A) Fully factorise x² + 11x + 18

b) Use your answer to part a) to solve
x² + 11x + 18 = 0

Answer 1

To fully factorize the quadratic expression x² + 11x + 18, we can factorize it as (x + 2)(x + 9). To solve the equation x² + 11x + 18 = 0, we can set it equal to zero and use the factored form, which gives x = -2 and x = -9.

Step-by-step explanation:

To fully factorize the quadratic expression x² + 11x + 18, we need to find two numbers whose sum is 11 and product is 18. The numbers are 2 and 9, since 2 + 9 = 11 and 2 * 9 = 18. Therefore, we can factorize the expression as (x + 2)(x + 9).

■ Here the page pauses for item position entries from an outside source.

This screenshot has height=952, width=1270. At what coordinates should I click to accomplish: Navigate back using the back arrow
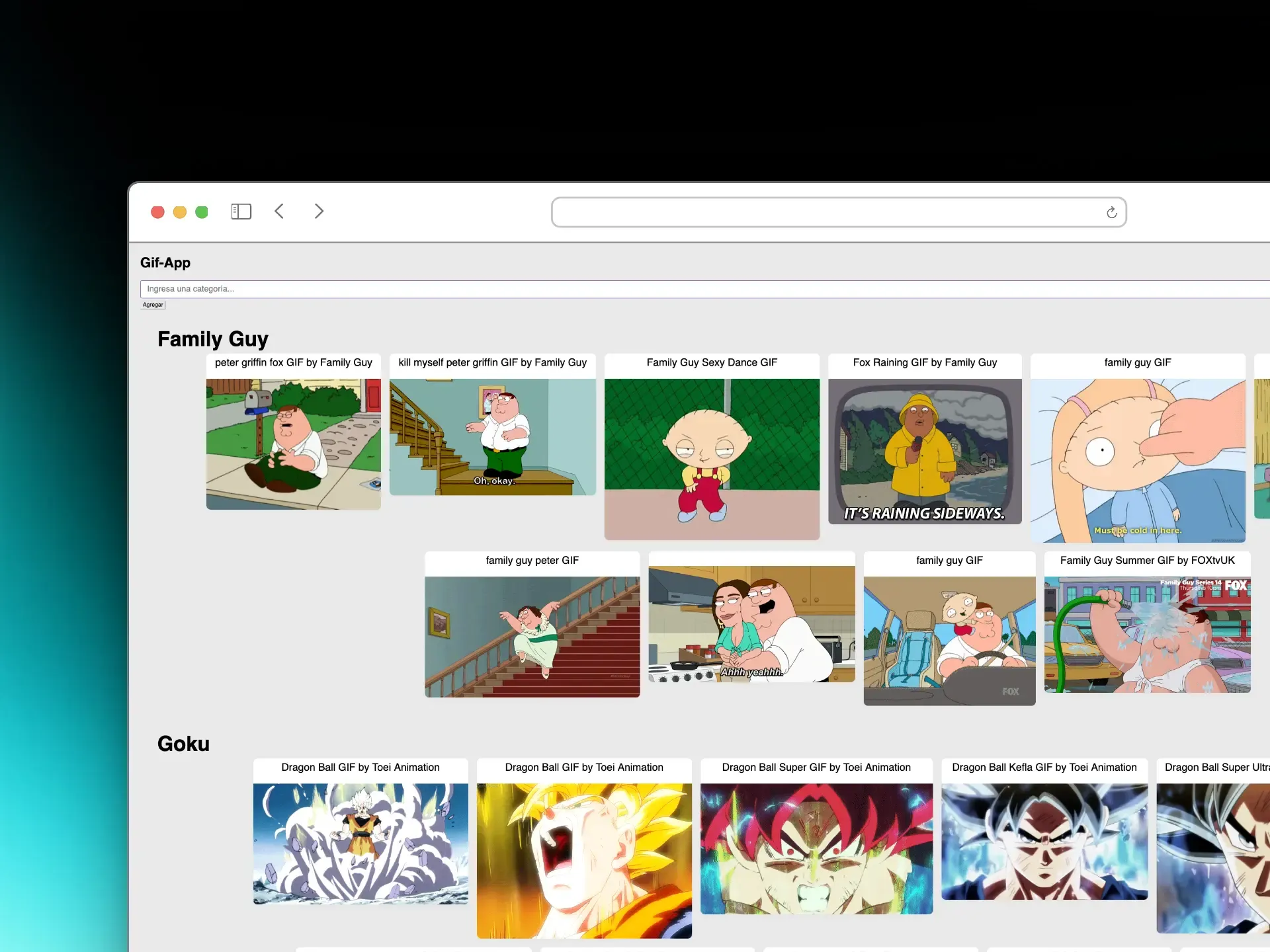coord(279,212)
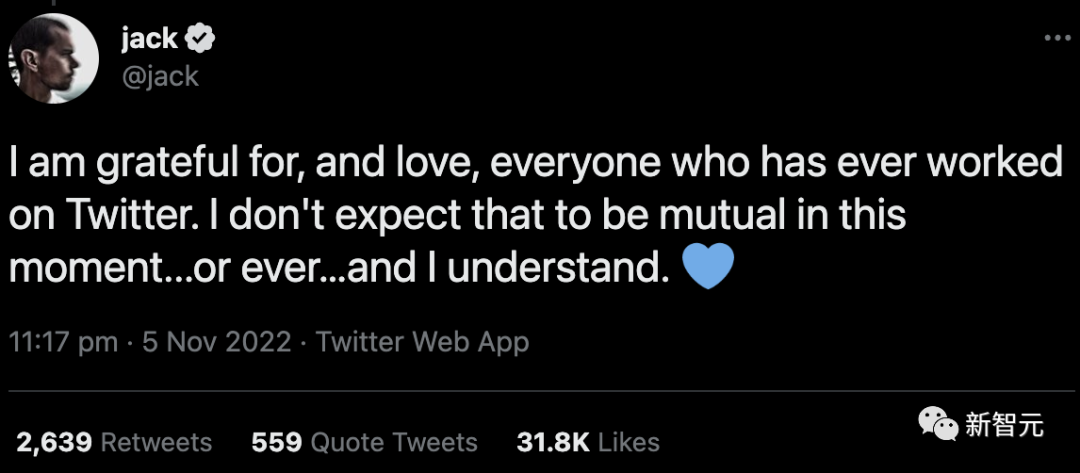The width and height of the screenshot is (1080, 473).
Task: Open the @jack handle link
Action: [159, 76]
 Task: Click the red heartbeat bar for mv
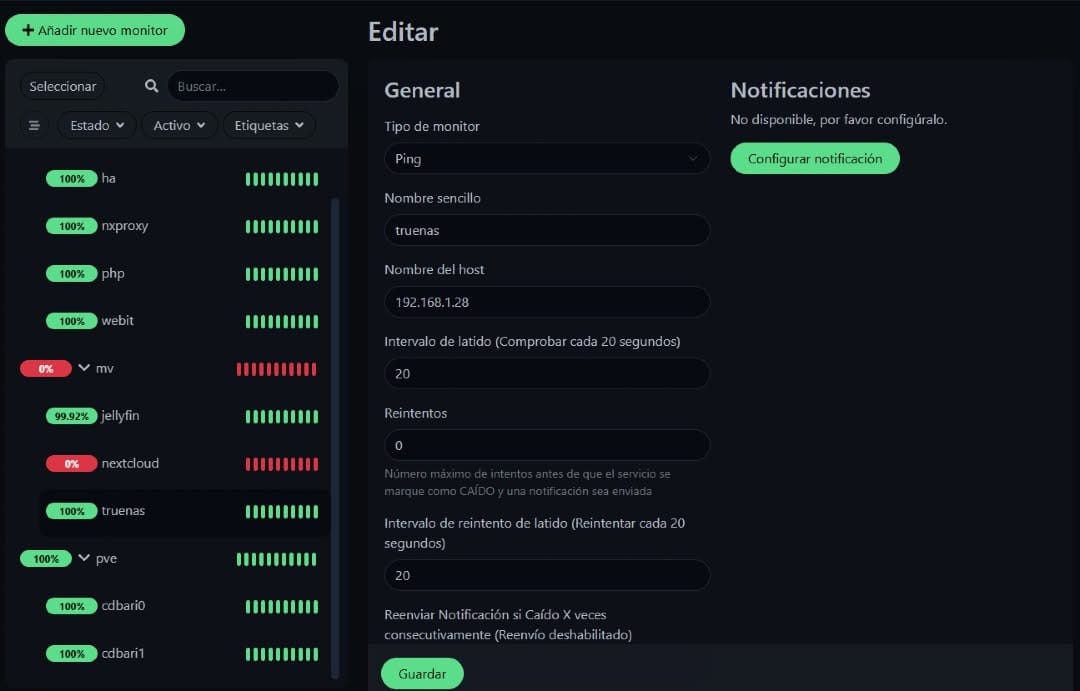pyautogui.click(x=276, y=369)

To solve the equation x² + 11x + 18 = 0, we can set it equal to zero and use the factored form from part a). So, (x + 2)(x + 9) = 0. Then, we can set each factor equal to zero and solve for x. So, x + 2 = 0 and x + 9 = 0. Solving these equations gives x = -2 and x = -9.

Answer 2

a) To fully factorize the quadratic expression x² + 11x + 18, we need to find two numbers that multiply to the constant term (18) and add up to the coefficient of the linear term (11x). These two numbers are 2 and 9 because 2 * 9 = 18 and 2 + 9 = 11.

Now, we can rewrite the quadratic expression as a product of two binomials:

x² + 11x + 18 = (x + 2)(x + 9)

b) To solve the equation x² + 11x + 18 = 0 using the factorization from part a), set each factor equal to zero:

x + 2 = 0 or x + 9 = 0

Solve for x in each equation:

For x + 2 = 0:

x + 2 = 0

x = -2

For x + 9 = 0:

x + 9 = 0

x = -9

So, the solutions to the equation x² + 11x + 18 = 0 are x = -2 and x = -9.